C'est en ce sens que la discussion sur la préférence à apporter aux "formes longues" ou aux "formes courtes" mérite de prendre sa place : effectivement, dans tous les créoles français, mais pour des éléments grammaticaux qui diffèrent, il y a toujours la possibilité de "prononcer plus ou moins rapidement" une séquence : la notation de la séquence "raccourcie" gêne souvent considérablement la lecture en ne permettant pas l'identification ; par ailleurs, à l'intérieur de la même langue créole, les variétés dialectales peuvent susciter des raccourcis différents : si l'on note très exactement la prononciation d'une variété, les locuteurs/lecteurs de l'autre variété ne parviennent pas à comprendre, identifier le mot et restituer la prononciation qui leur est habituelle. La notation de la forme "longue", en revanche, a l'avantage de permettre l'une et l'autre prononciation, et même de permettre la lecture silencieuse (sans prononciation réelle) qui est celle à laquelle tous les lecteurs adultes recourent le plus fréquemment : il s'agit d'identifier le mot des yeux, et non pas de le prononcer pour le reconnaître - ce qui allonge considérablement les temps de lecture.
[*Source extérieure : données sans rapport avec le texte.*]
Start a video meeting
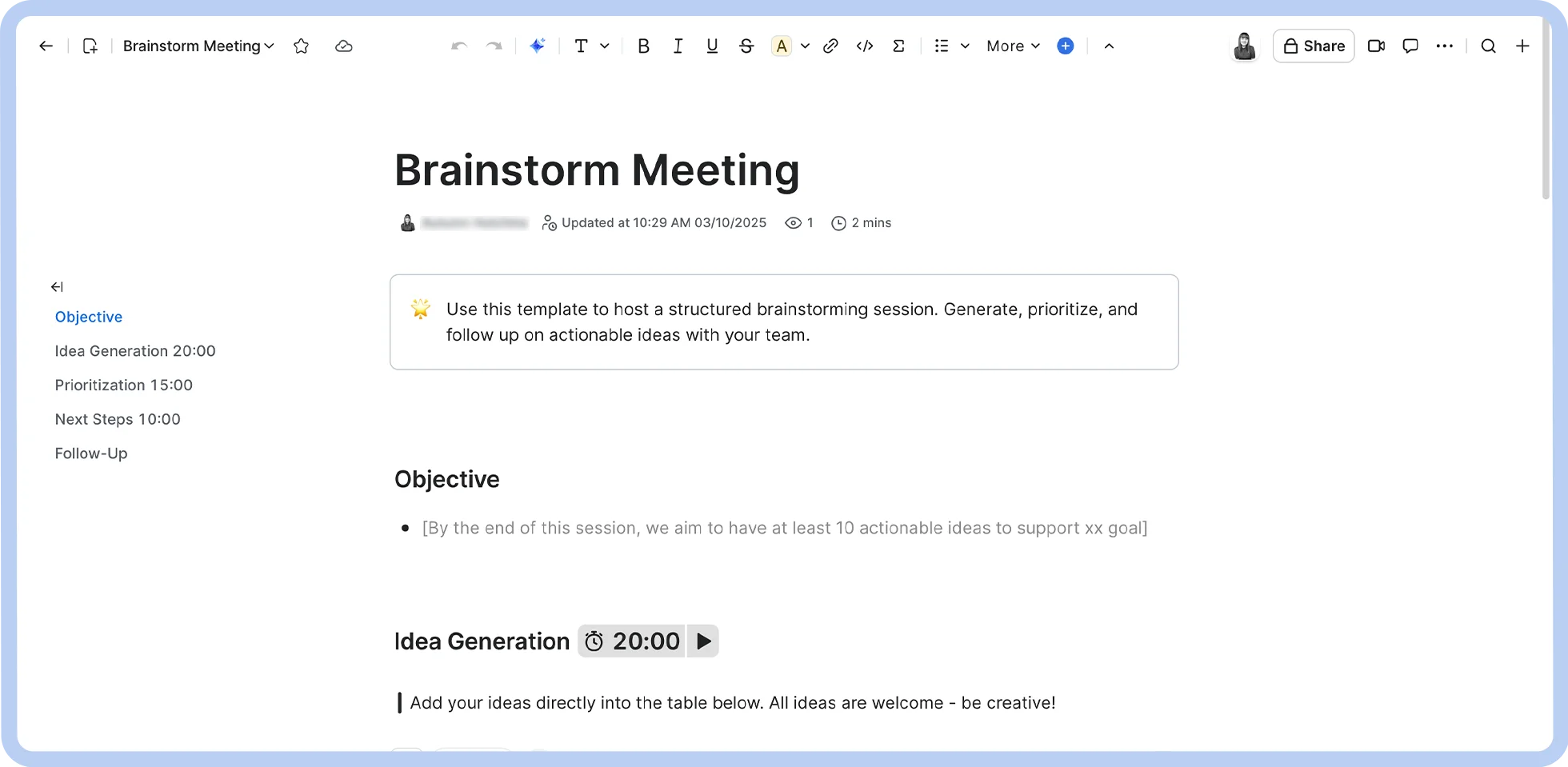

Sans prôner pour le créole une orthographe aussi largement redondante que celle du français, il convient de trouver un équilibre entre le "trop redondant" et le "trop peu" (cf. M.C. Hazaël-Massieux, 1993). Des propositions en ce sens ont en outre l'avantage de permettre une certaine unification, au lieu de conforter la dispersion dialectale, ennemie de la compréhension large qui seule peut permettre la diffusion des oeuvres littéraires. Quel est l'éditeur qui acceptera d'imprimer et de diffuser une oeuvre qui, par ses choix graphiques, reste nécessairement confidentielle, c'est-à-dire n'est éventuellement lisible que par les seuls Pointois ou par les seuls Foyalais ? C'est bien sûr le problème que rencontrent les auteurs qui, le plus souvent, s'ils veulent imprimer leurs oeuvres en créole doivent le faire "à compte d'auteur" et, s'ils veulent connaître le succès, doivent écrire en français !Les solutions en matière d'orthographe sont donc difficiles à trouver puisqu'elles doivent concilier :
En l'absence de "norme", les questions diverses n'étant pas résolues et les graphies n'étant pas fixées, les écrivains écrivent cependant et nombreuses sont les oeuvres en créole en cette fin de XXe siècle (contes inspirés de la tradition orale, poésie, théâtre, nouvelles et même romans ou essais et textes techniques). Pourtant, les lecteurs restent rares et souvent avouent de nombreuses réticences et difficultés : il est certain que l'on doit apprendre à lire le créole comme on apprend à lire les autres langues, et il est un peu "naïf" d'avouer des difficultés de lecture quand on est confronté à un texte créole pour la première fois, et que l'on n'est pas d'abord passé par un apprentissage minimal : quel Français arrive à lire spontanément de l'anglais ou de l'espagnol ? L'école a bien sûr un rôle à jouer dans cet apprentissage, pour former des lecteurs intéressés susceptibles de redemander des textes et donc d'encourager les auteurs à produire. Mais les positions politiques souvent extrémistes des défenseurs du créole ne facilitent pas les avancées en la matière, car elles entraînent des confusions chez les locuteurs les mieux intentionnés : on confond par exemple dans les DOM français (où l'enseignement, comme dans tous les départements français, se fait en français, mais serait parfaitement compatible avec un enseignement de la langue créole) la revendication légitime d'une place pour le créole à l'école avec une demande d'indépendance politique (les indépendantistes présentant souvent le créole comme "langue de l'indépendance"), et alors même que, toujours, les changements d'attitudes sont longs et difficiles à obtenir en matière linguistique (cf. insécurité linguistique, statuts des langues, etc.), ils deviennent impossibles dans un contexte où les représentations sont d'entrée de jeu faussées par des confusions volontairement entretenues.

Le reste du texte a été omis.